Problem description -> Each record, exactly as written, should be printed again.

Source material section start

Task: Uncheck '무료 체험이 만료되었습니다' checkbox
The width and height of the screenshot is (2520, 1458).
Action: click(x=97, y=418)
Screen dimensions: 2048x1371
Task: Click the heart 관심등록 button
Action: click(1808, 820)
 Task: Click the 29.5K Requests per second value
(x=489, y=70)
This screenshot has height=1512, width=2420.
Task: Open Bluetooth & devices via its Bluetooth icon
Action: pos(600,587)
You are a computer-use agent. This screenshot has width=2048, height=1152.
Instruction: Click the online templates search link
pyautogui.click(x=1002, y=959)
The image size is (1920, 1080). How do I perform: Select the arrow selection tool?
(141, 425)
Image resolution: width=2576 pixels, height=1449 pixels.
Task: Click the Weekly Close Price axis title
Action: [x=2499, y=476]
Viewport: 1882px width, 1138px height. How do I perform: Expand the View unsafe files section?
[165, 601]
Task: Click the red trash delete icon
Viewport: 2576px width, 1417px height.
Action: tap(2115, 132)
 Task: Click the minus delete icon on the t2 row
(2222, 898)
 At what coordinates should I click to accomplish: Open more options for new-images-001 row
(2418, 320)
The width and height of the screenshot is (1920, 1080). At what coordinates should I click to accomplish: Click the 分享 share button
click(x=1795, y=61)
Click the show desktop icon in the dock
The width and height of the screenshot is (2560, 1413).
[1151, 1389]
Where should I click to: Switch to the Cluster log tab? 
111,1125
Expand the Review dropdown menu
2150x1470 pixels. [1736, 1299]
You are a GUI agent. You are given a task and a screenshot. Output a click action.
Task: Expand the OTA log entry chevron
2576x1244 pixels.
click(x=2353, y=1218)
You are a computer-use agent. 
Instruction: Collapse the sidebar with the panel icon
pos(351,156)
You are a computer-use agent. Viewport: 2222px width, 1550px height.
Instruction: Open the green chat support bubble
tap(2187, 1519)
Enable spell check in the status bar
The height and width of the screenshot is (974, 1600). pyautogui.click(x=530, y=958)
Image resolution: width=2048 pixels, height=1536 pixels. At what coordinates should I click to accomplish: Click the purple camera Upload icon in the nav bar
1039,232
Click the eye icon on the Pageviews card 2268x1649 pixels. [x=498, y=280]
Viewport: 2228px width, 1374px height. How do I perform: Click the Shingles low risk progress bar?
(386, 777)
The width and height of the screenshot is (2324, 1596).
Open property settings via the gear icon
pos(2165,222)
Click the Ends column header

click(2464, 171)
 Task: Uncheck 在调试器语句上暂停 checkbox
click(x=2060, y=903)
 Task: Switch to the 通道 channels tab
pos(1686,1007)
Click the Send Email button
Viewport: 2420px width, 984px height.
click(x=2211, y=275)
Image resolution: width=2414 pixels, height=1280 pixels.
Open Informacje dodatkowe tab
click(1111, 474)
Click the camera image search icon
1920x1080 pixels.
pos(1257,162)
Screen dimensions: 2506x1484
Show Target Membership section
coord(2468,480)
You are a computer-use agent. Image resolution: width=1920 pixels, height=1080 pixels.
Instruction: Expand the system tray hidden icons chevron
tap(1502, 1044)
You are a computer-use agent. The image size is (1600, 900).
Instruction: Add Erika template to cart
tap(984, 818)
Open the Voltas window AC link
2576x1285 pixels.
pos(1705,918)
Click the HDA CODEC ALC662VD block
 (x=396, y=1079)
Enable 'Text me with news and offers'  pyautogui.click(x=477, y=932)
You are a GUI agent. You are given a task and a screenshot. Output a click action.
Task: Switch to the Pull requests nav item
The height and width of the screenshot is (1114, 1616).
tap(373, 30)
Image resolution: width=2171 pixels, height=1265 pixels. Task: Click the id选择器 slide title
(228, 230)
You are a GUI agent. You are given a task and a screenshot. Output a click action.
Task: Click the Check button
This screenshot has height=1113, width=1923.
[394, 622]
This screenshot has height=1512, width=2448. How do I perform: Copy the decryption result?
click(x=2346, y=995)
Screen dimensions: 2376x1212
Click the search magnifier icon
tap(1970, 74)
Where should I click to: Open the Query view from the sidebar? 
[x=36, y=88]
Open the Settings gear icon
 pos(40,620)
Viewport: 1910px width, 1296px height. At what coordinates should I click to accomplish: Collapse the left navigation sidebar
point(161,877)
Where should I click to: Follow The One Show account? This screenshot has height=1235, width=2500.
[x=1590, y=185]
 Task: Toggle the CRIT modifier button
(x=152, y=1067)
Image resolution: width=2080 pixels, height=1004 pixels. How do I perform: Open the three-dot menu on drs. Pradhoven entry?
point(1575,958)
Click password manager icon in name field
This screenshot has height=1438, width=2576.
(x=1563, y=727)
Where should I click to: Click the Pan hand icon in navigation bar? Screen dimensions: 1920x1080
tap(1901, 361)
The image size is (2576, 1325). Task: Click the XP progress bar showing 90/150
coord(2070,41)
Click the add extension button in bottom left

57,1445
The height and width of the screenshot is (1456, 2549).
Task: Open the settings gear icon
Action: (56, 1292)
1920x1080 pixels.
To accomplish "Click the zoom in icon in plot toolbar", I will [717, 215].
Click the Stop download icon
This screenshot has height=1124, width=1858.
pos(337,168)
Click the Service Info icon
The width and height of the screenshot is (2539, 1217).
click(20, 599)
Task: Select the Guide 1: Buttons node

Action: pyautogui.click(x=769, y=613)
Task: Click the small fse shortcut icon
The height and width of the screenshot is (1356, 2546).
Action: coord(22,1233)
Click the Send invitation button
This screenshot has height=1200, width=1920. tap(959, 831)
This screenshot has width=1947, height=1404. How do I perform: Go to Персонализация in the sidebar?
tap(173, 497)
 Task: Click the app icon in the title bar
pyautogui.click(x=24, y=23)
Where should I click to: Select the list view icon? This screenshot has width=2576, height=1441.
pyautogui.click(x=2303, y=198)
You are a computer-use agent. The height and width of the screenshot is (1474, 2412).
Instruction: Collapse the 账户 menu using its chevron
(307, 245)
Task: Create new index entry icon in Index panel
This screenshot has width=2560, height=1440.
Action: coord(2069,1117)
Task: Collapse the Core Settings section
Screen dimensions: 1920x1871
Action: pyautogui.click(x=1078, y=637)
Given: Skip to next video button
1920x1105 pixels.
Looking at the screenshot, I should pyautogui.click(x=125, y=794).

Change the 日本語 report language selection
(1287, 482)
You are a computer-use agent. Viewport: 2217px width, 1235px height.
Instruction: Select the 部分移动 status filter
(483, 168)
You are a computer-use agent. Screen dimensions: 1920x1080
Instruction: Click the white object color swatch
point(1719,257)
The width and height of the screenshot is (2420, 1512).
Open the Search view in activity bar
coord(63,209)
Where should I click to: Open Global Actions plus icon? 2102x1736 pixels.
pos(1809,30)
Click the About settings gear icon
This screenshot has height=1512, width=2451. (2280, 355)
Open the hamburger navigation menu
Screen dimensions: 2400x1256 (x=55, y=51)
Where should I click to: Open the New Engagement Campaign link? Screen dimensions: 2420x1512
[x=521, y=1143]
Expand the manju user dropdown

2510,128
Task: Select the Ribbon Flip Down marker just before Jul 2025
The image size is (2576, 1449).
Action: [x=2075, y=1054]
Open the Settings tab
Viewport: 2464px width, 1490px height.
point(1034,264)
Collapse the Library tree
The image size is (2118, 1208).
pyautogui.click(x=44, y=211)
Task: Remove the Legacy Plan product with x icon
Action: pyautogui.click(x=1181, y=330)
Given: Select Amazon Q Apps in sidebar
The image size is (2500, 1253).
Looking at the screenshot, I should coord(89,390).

Source material section end

Written reply ->
Task: Uncheck '무료 체험이 만료되었습니다' checkbox
The width and height of the screenshot is (2520, 1458).
Action: click(x=97, y=418)
Screen dimensions: 2048x1371
Task: Click the heart 관심등록 button
Action: click(1808, 820)
 Task: Click the 29.5K Requests per second value
(x=489, y=70)
This screenshot has height=1512, width=2420.
Task: Open Bluetooth & devices via its Bluetooth icon
Action: pos(600,587)
You are a computer-use agent. This screenshot has width=2048, height=1152.
Instruction: Click the online templates search link
pyautogui.click(x=1002, y=959)
The image size is (1920, 1080). How do I perform: Select the arrow selection tool?
(141, 425)
Image resolution: width=2576 pixels, height=1449 pixels.
Task: Click the Weekly Close Price axis title
Action: [x=2499, y=476]
Viewport: 1882px width, 1138px height. How do I perform: Expand the View unsafe files section?
[165, 601]
Task: Click the red trash delete icon
Viewport: 2576px width, 1417px height.
Action: tap(2115, 132)
 Task: Click the minus delete icon on the t2 row
(2222, 898)
 At what coordinates should I click to accomplish: Open more options for new-images-001 row
(2418, 320)
The width and height of the screenshot is (1920, 1080). At what coordinates should I click to accomplish: Click the 分享 share button
click(x=1795, y=61)
Click the show desktop icon in the dock
The width and height of the screenshot is (2560, 1413).
[1151, 1389]
Where should I click to: Switch to the Cluster log tab? 
111,1125
Expand the Review dropdown menu
2150x1470 pixels. [1736, 1299]
You are a GUI agent. You are given a task and a screenshot. Output a click action.
Task: Expand the OTA log entry chevron
2576x1244 pixels.
click(x=2353, y=1218)
You are a computer-use agent. 
Instruction: Collapse the sidebar with the panel icon
pos(351,156)
You are a computer-use agent. Viewport: 2222px width, 1550px height.
Instruction: Open the green chat support bubble
tap(2187, 1519)
Enable spell check in the status bar
The height and width of the screenshot is (974, 1600). pyautogui.click(x=530, y=958)
Image resolution: width=2048 pixels, height=1536 pixels. At what coordinates should I click to accomplish: Click the purple camera Upload icon in the nav bar
1039,232
Click the eye icon on the Pageviews card 2268x1649 pixels. [x=498, y=280]
Viewport: 2228px width, 1374px height. How do I perform: Click the Shingles low risk progress bar?
(386, 777)
The width and height of the screenshot is (2324, 1596).
Open property settings via the gear icon
pos(2165,222)
Click the Ends column header

click(2464, 171)
 Task: Uncheck 在调试器语句上暂停 checkbox
click(x=2060, y=903)
 Task: Switch to the 通道 channels tab
pos(1686,1007)
Click the Send Email button
Viewport: 2420px width, 984px height.
click(x=2211, y=275)
Image resolution: width=2414 pixels, height=1280 pixels.
Open Informacje dodatkowe tab
click(1111, 474)
Click the camera image search icon
1920x1080 pixels.
pos(1257,162)
Screen dimensions: 2506x1484
Show Target Membership section
coord(2468,480)
You are a computer-use agent. Image resolution: width=1920 pixels, height=1080 pixels.
Instruction: Expand the system tray hidden icons chevron
tap(1502, 1044)
You are a computer-use agent. The image size is (1600, 900).
Instruction: Add Erika template to cart
tap(984, 818)
Open the Voltas window AC link
2576x1285 pixels.
pos(1705,918)
Click the HDA CODEC ALC662VD block
 (x=396, y=1079)
Enable 'Text me with news and offers'  pyautogui.click(x=477, y=932)
You are a GUI agent. You are given a task and a screenshot. Output a click action.
Task: Switch to the Pull requests nav item
The height and width of the screenshot is (1114, 1616).
tap(373, 30)
Image resolution: width=2171 pixels, height=1265 pixels. Task: Click the id选择器 slide title
(228, 230)
You are a GUI agent. You are given a task and a screenshot. Output a click action.
Task: Click the Check button
This screenshot has height=1113, width=1923.
[394, 622]
This screenshot has height=1512, width=2448. How do I perform: Copy the decryption result?
click(x=2346, y=995)
Screen dimensions: 2376x1212
Click the search magnifier icon
tap(1970, 74)
Where should I click to: Open the Query view from the sidebar? 
[x=36, y=88]
Open the Settings gear icon
 pos(40,620)
Viewport: 1910px width, 1296px height. At what coordinates should I click to accomplish: Collapse the left navigation sidebar
point(161,877)
Where should I click to: Follow The One Show account? This screenshot has height=1235, width=2500.
[x=1590, y=185]
 Task: Toggle the CRIT modifier button
(x=152, y=1067)
Image resolution: width=2080 pixels, height=1004 pixels. How do I perform: Open the three-dot menu on drs. Pradhoven entry?
point(1575,958)
Click password manager icon in name field
This screenshot has height=1438, width=2576.
(x=1563, y=727)
Where should I click to: Click the Pan hand icon in navigation bar? Screen dimensions: 1920x1080
tap(1901, 361)
The image size is (2576, 1325). Task: Click the XP progress bar showing 90/150
coord(2070,41)
Click the add extension button in bottom left

57,1445
The height and width of the screenshot is (1456, 2549).
Task: Open the settings gear icon
Action: (56, 1292)
1920x1080 pixels.
To accomplish "Click the zoom in icon in plot toolbar", I will [717, 215].
Click the Stop download icon
This screenshot has height=1124, width=1858.
pos(337,168)
Click the Service Info icon
The width and height of the screenshot is (2539, 1217).
click(20, 599)
Task: Select the Guide 1: Buttons node

Action: pyautogui.click(x=769, y=613)
Task: Click the small fse shortcut icon
The height and width of the screenshot is (1356, 2546).
Action: coord(22,1233)
Click the Send invitation button
This screenshot has height=1200, width=1920. tap(959, 831)
This screenshot has width=1947, height=1404. How do I perform: Go to Персонализация in the sidebar?
tap(173, 497)
 Task: Click the app icon in the title bar
pyautogui.click(x=24, y=23)
Where should I click to: Select the list view icon? This screenshot has width=2576, height=1441.
pyautogui.click(x=2303, y=198)
You are a computer-use agent. The height and width of the screenshot is (1474, 2412).
Instruction: Collapse the 账户 menu using its chevron
(307, 245)
Task: Create new index entry icon in Index panel
This screenshot has width=2560, height=1440.
Action: coord(2069,1117)
Task: Collapse the Core Settings section
Screen dimensions: 1920x1871
Action: pyautogui.click(x=1078, y=637)
Given: Skip to next video button
1920x1105 pixels.
Looking at the screenshot, I should pyautogui.click(x=125, y=794).

Change the 日本語 report language selection
(1287, 482)
You are a computer-use agent. Viewport: 2217px width, 1235px height.
Instruction: Select the 部分移动 status filter
(483, 168)
You are a computer-use agent. Screen dimensions: 1920x1080
Instruction: Click the white object color swatch
point(1719,257)
The width and height of the screenshot is (2420, 1512).
Open the Search view in activity bar
coord(63,209)
Where should I click to: Open Global Actions plus icon? 2102x1736 pixels.
pos(1809,30)
Click the About settings gear icon
This screenshot has height=1512, width=2451. (2280, 355)
Open the hamburger navigation menu
Screen dimensions: 2400x1256 (x=55, y=51)
Where should I click to: Open the New Engagement Campaign link? Screen dimensions: 2420x1512
[x=521, y=1143]
Expand the manju user dropdown

2510,128
Task: Select the Ribbon Flip Down marker just before Jul 2025
The image size is (2576, 1449).
Action: [x=2075, y=1054]
Open the Settings tab
Viewport: 2464px width, 1490px height.
point(1034,264)
Collapse the Library tree
The image size is (2118, 1208).
pyautogui.click(x=44, y=211)
Task: Remove the Legacy Plan product with x icon
Action: pyautogui.click(x=1181, y=330)
Given: Select Amazon Q Apps in sidebar
The image size is (2500, 1253).
Looking at the screenshot, I should coord(89,390).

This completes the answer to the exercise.